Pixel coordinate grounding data
========================================
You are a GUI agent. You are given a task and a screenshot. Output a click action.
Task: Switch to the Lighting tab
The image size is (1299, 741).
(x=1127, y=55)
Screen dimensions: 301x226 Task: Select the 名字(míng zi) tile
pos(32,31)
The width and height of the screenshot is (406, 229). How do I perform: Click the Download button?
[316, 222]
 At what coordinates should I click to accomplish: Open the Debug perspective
========================================
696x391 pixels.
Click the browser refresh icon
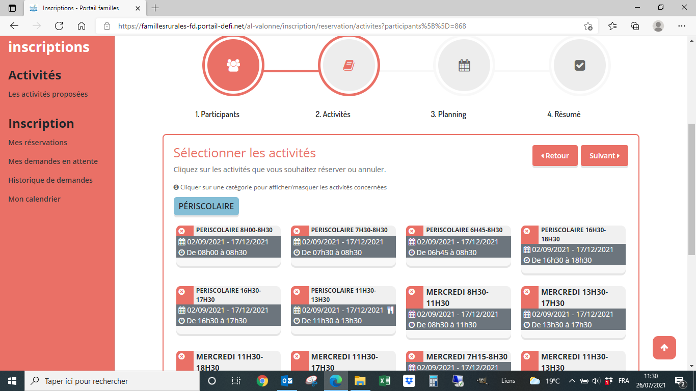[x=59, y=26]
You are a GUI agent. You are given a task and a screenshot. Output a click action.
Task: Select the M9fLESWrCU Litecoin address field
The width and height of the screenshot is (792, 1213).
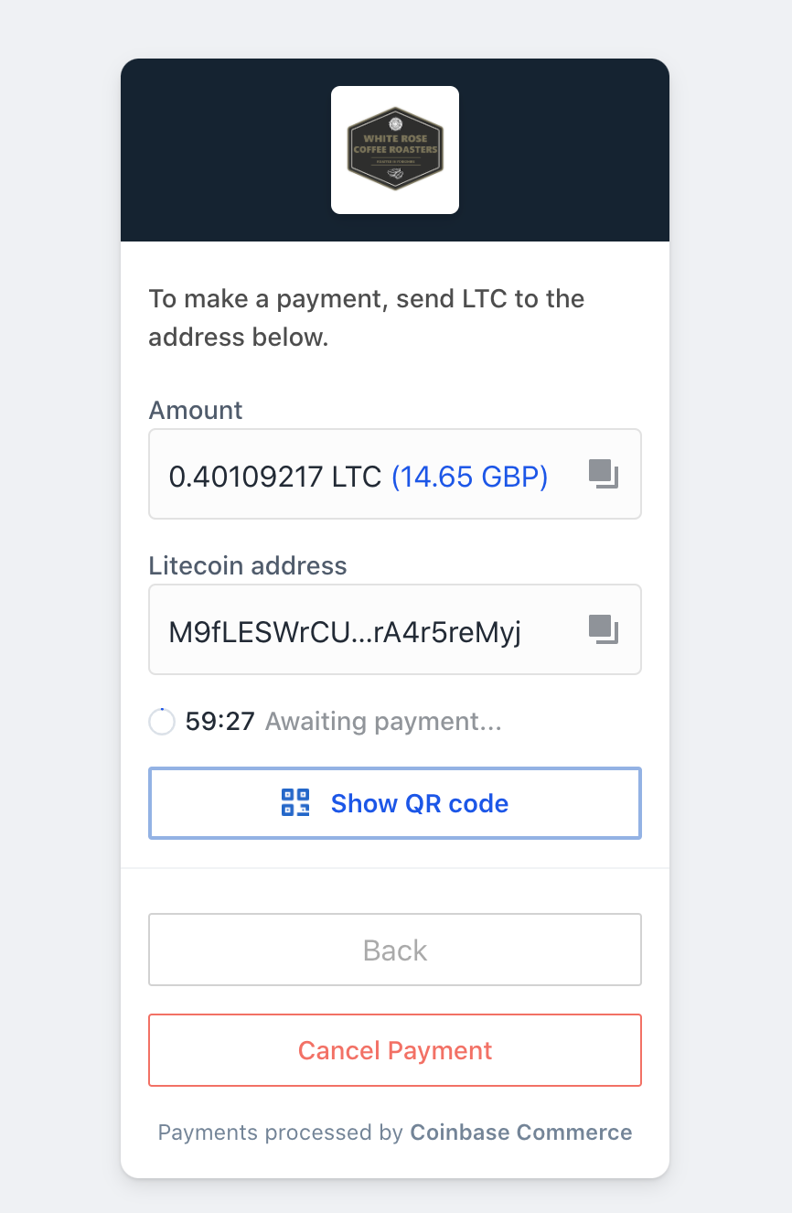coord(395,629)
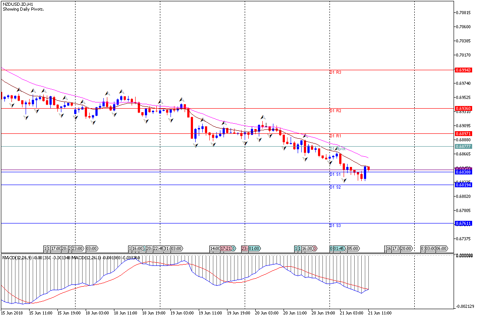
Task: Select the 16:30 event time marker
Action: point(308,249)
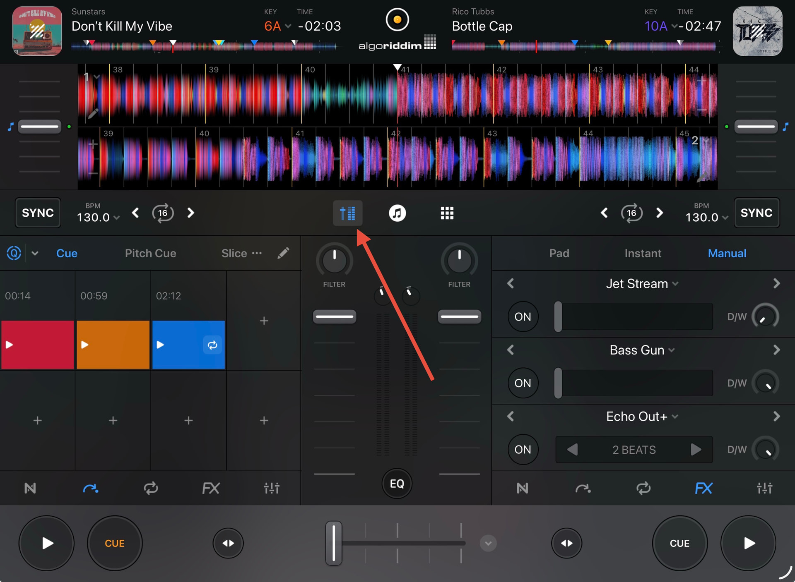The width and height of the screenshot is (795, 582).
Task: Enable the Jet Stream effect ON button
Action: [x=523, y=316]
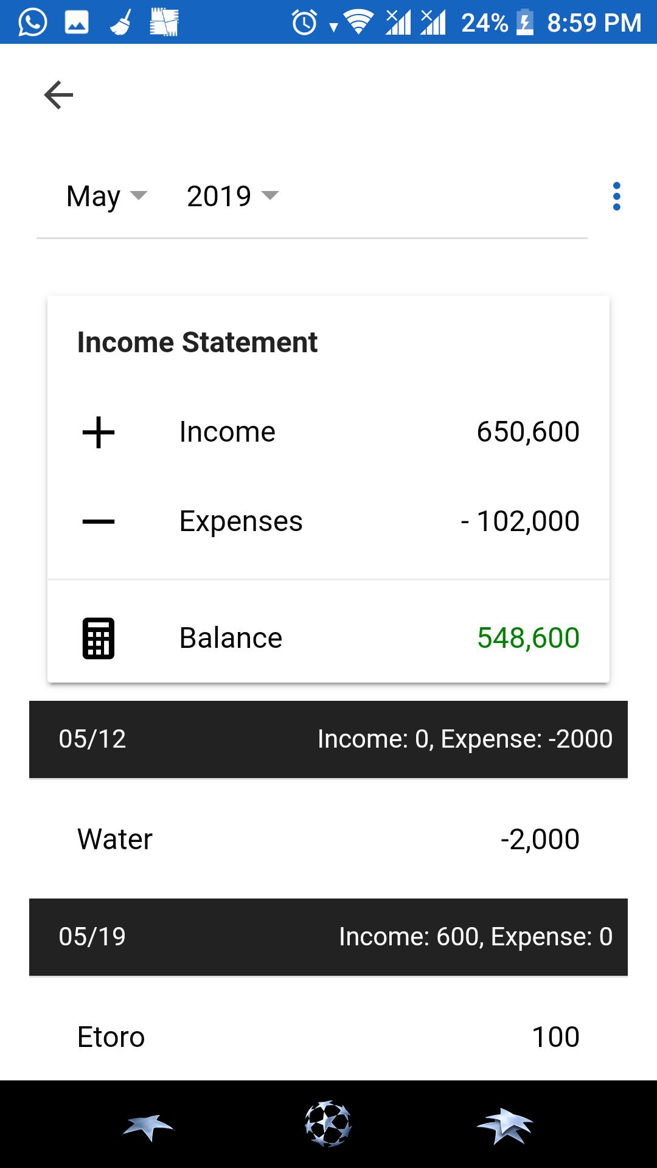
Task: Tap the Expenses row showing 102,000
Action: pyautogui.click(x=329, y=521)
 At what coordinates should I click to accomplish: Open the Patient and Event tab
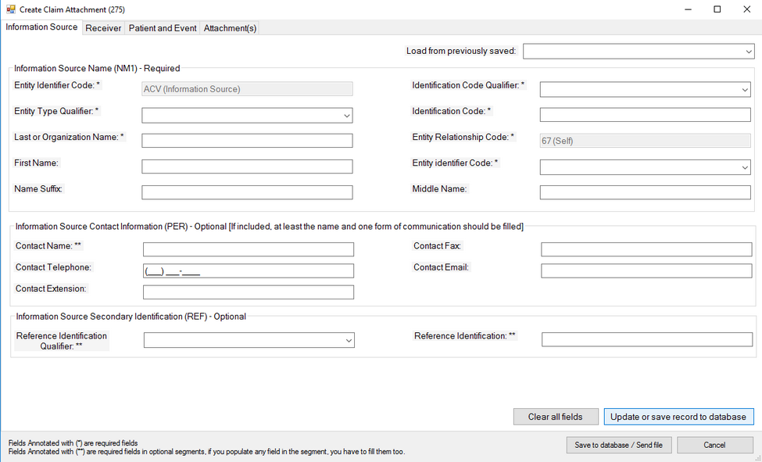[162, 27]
========================================
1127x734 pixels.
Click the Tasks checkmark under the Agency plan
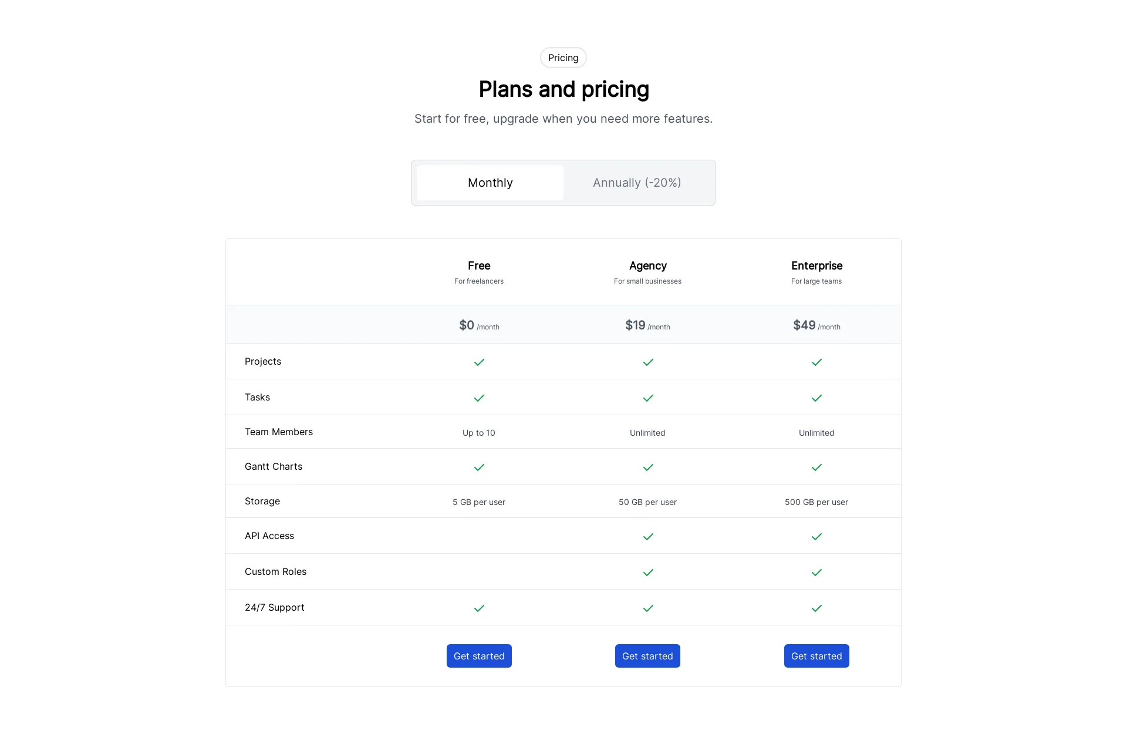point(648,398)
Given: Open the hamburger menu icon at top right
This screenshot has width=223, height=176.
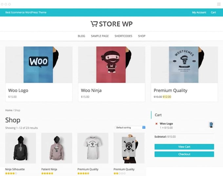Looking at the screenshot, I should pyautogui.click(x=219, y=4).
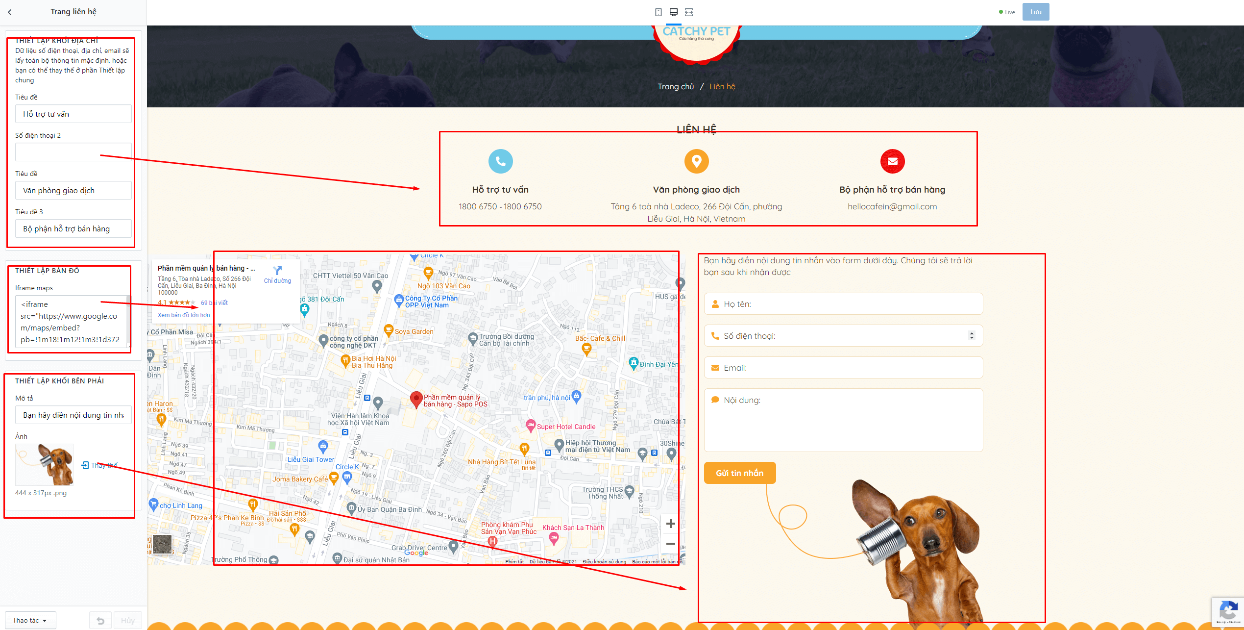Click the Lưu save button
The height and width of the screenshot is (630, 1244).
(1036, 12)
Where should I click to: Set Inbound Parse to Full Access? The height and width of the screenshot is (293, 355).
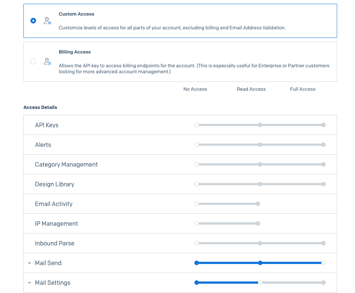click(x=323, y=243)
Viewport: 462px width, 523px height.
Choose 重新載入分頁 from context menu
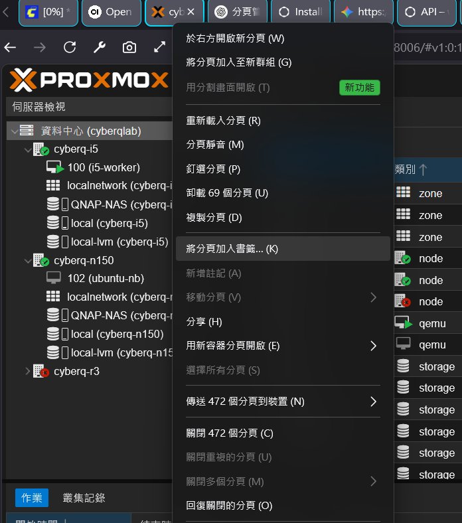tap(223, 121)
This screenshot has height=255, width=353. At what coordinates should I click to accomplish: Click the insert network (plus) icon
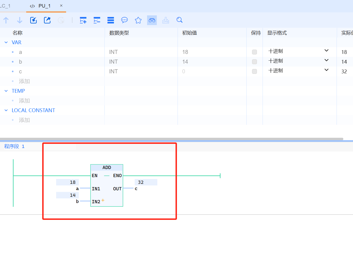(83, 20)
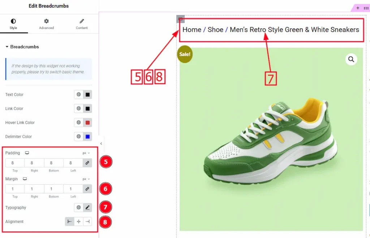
========================================
Try it ->
Restate word for word the lines of the data above, starting at the line containing "The image size is (1299, 741)." and ending at the line containing "At what coordinates should I click to accomplish: Open the Debug", both included, and nothing more.

Completed task ->
The image size is (1299, 741).
(x=1127, y=55)
Screen dimensions: 301x226 Task: Select the 名字(míng zi) tile
pos(32,31)
The width and height of the screenshot is (406, 229). How do I perform: Click the Download button?
[316, 222]
 At what coordinates should I click to accomplish: Open the Debug perspective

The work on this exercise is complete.